We changed how we talk about performance.
A load generator rate is no longer enough. The live benchmark now keeps every signed transaction envelope, checks admission, waits for the exact committed hash, and records finality from broadcast start to the committed query. At the same time it samples every validator’s process metrics and binds each metrics endpoint to the node identity reported by RPC.
That makes the result harder to earn and much easier to audit.
The four-validator result
On July 12, a fresh four-validator, 20-worker, 20-second live run committed 1,580 of 1,580 zero-fee native transfers at 5ms query cadence. Admission P95 was 0.866ms. Finality measured 241.875ms at P50, 330.774ms at P95, and 396.590ms at P99.
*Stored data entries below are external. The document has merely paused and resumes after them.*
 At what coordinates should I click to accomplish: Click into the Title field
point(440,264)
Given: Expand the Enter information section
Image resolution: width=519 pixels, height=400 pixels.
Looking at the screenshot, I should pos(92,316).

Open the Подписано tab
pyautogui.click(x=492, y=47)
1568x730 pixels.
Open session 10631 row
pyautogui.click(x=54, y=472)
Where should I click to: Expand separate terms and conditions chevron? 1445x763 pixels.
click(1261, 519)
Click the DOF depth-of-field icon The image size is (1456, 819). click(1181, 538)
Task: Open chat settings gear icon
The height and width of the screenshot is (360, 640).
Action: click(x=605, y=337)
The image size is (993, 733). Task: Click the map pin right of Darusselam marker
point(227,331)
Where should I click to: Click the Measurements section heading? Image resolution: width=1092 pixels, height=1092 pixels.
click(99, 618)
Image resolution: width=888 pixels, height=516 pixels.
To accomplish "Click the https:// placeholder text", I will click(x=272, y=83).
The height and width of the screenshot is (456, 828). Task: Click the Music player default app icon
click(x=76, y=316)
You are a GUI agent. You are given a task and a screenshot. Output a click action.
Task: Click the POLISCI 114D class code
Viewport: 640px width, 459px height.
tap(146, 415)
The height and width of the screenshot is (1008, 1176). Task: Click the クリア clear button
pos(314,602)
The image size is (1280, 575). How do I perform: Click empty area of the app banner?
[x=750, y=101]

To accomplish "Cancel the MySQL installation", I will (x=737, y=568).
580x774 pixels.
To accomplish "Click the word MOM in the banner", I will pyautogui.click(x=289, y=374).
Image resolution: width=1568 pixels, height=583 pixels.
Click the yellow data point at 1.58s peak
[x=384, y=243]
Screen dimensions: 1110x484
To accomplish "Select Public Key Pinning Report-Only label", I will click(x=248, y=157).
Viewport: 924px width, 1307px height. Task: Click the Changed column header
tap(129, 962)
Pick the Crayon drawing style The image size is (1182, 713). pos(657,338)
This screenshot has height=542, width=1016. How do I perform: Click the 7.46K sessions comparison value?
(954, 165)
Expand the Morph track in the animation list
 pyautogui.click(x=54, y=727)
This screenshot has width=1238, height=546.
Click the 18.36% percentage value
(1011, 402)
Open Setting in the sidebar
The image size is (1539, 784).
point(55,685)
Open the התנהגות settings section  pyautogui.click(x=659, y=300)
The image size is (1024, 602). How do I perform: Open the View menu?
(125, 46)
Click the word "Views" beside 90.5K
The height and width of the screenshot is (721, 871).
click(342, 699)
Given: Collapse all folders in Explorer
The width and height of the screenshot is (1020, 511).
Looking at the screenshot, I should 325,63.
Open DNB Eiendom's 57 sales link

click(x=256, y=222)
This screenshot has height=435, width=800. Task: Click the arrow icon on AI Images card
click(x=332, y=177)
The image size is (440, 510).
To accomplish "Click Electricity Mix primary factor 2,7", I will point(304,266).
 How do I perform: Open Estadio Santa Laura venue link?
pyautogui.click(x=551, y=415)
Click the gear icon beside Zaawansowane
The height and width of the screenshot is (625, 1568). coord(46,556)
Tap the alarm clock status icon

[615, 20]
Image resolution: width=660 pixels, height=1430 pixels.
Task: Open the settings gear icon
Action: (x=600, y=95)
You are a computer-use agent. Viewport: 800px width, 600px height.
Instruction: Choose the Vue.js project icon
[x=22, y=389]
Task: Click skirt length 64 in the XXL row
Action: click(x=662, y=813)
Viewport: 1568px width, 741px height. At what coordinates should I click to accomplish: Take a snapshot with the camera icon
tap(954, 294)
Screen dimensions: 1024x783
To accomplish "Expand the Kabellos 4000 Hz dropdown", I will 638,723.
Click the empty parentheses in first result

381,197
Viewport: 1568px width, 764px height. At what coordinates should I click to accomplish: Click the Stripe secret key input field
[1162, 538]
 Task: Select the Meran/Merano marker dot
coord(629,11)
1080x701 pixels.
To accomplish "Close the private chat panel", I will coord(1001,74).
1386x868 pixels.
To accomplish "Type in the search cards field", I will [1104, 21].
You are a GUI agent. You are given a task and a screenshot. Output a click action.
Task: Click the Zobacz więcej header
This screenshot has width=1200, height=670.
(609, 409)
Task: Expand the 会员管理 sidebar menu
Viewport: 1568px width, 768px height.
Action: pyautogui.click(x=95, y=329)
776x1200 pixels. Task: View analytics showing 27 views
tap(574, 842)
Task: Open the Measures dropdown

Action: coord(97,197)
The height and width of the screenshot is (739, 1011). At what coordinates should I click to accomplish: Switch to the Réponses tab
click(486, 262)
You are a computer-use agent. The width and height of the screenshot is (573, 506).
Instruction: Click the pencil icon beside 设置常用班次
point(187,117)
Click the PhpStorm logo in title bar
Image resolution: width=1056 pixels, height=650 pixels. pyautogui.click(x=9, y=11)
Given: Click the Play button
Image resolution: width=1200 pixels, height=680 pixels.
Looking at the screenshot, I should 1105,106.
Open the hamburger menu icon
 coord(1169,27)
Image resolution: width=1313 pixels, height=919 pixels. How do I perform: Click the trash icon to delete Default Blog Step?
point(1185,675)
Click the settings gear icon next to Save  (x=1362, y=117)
The closed-loop workflow rate was 78.42 committed transactions per second. That is not a saturation-capacity result: each worker waits for commitment before sending its next transfer.
Aggregate validator CPU averaged 1.8325 cores. Peak process RSS across the set was 1,687,814,144 bytes, or 1,609.625 MiB. Individual peaks were 436,371,456, 421,429,248, 411,500,544, and 418,512,896 bytes.
After stopping and restarting the same persisted validator homes, a second 10-second run committed 765 of 765 transfers at the same 5ms query cadence. It recorded 360.896ms P95 finality and a lower aggregate RSS peak of 1,232,338,944 bytes.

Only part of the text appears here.